Text shown
Michael Head is a senior research fellow at the University of Southampton. He tells Inverse he’s seen reports of these symptoms, too, and that he doesn’t anticipate these reports slowing down.

“We can expect to see a lot of that as a short-to-medium-term consequence [of coronavirus],” he says.

Why does recovery drag on? – The short answer is that scientists don’t know how long it really takes to feel normal after coronavirus, Head says. Some people feel fine after a few days, but others had long, tumultuous roads to recovery.

It’s not totally out of the ordinary to see a virus lay someone out for a long time, even if they are totally healthy, says Head. For instance, some coronavirus patients end up with pneumonia, an inflammation of the lungs that is a result of viral infection.

Though pneumonia is typically a more severe consequence, it has also been cataloged in mild to moderate cases of coronavirus. Of the 44,672 coronavirus cases found in China in early February, about 80 percent were mild-to-moderate, a definition that included mild pneumonia.

“People taking weeks to recover from a pneumonia-like thing is common,” Head says.

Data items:
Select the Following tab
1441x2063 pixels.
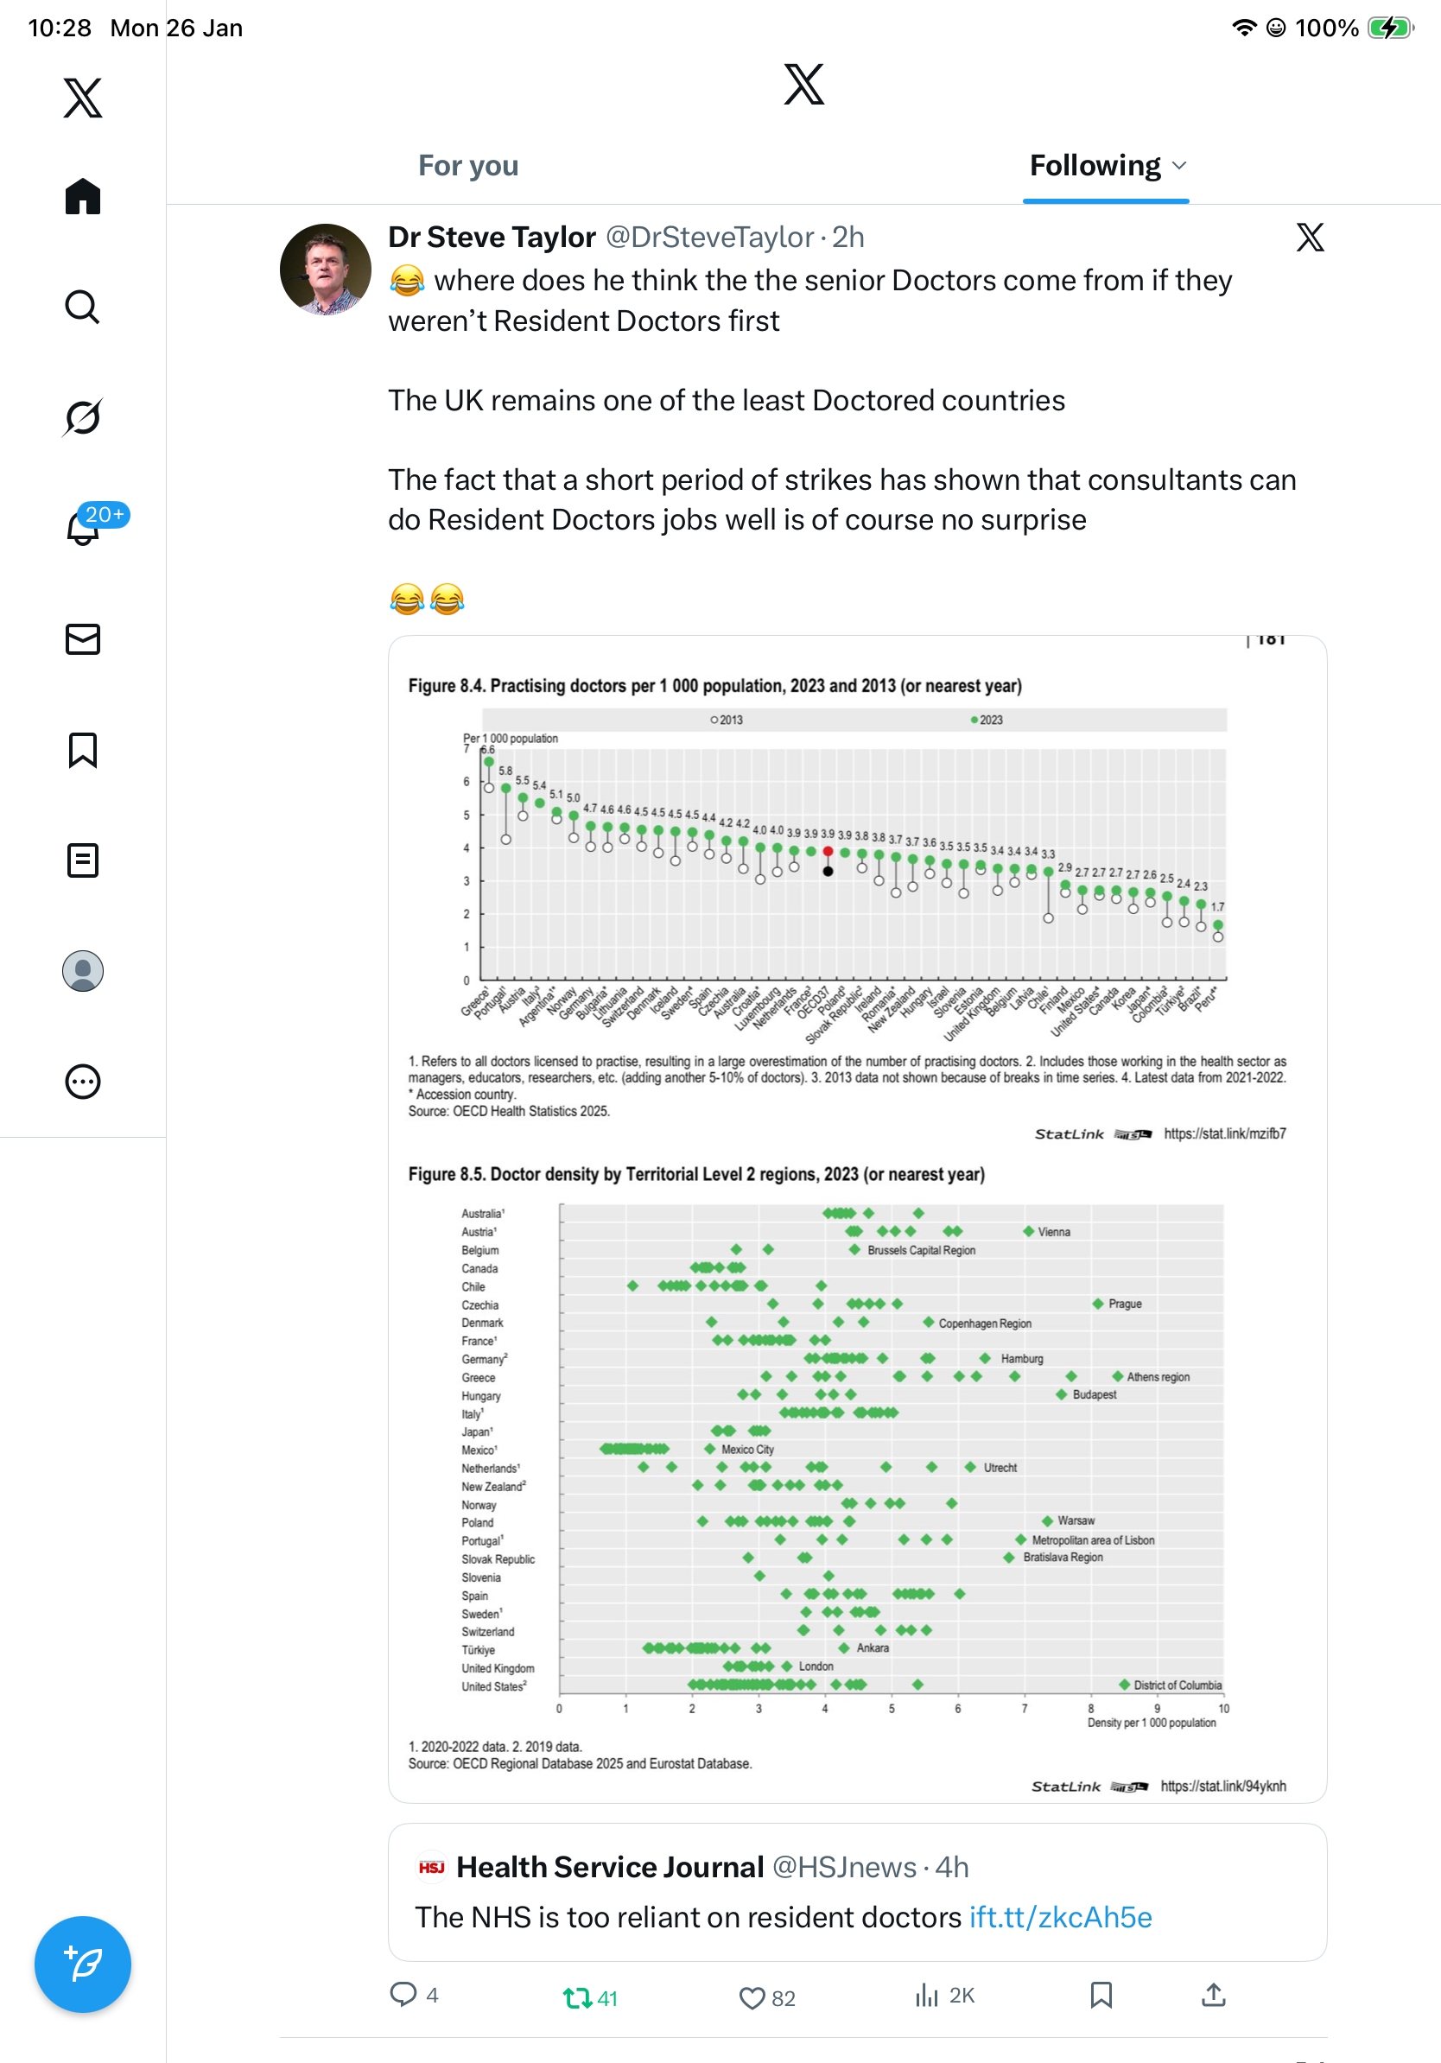1094,165
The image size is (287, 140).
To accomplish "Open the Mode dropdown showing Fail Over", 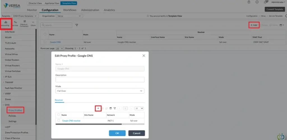I will coord(100,91).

Tasks to perform
1. In the text on coronavirus recovery, about what share of the 44,672 coronavirus cases found in China in early February were mild-to-moderate?
2. Duplicate the coronavirus recovery text from "Though pneumonia is" to "included mild pneumonia.".
3. Go on with the text on coronavirus recovery from its last sentence.

Responses for each task
1. About 80 percent.

2.
Though pneumonia is typically a more severe consequence, it has also been cataloged in mild to moderate cases of coronavirus. Of the 44,672 coronavirus cases found in China in early February, about 80 percent were mild-to-moderate, a definition that included mild pneumonia.

3.
Panettieri also suggests that the time it takes to clear a pneumonia infection could be responsible for prolonged recovery times and fatigue. “One wonders if the lack of clearing of pneumonia, or the time it takes to completely clear pneumonia, generates the symptoms of not feeling well,” he says.

To complicate things, not all coronavirus patients actually develop pneumonia.

Some coronavirus patients report extended recovery times and relapses.

Getty Images

Fatigue can also be a neurological consequence, says Head, which means there’s something upsetting the nervous system that makes people exhausted.

Reporting from The Guardian also suggests that Covid-19 patients may be experiencing some kind of chronic fatigue syndrome — persistent exhaustion that doesn’t go away with bed rest. A 2011 study of patients who recovered from SARS also experienced persistent weakness, fatigue, abnormal sleep, and in some cases, depression, suggesting coronaviruses can come with these long-term syndromes tacked on to the tail-end of recovery.

This protracted recovery time could also simply be the side effect of the body fighting off the virus. The body has just had to mount innumerable defenses to take on Covid-19, says Panettieri: “Some of the symptoms of fatigue, tiredness, listlessness is a survival mechanism of the body to enhance repair,” he suggests.

For doctors, it’s not clear if any of these proposed explanations are really the whole story. That’s not easy to hear when you’re feeling awful for 70 days, Tony observes.

“It's a novel virus, so I was told along the way by several doctors that everyone was basically guessing,” says Tony.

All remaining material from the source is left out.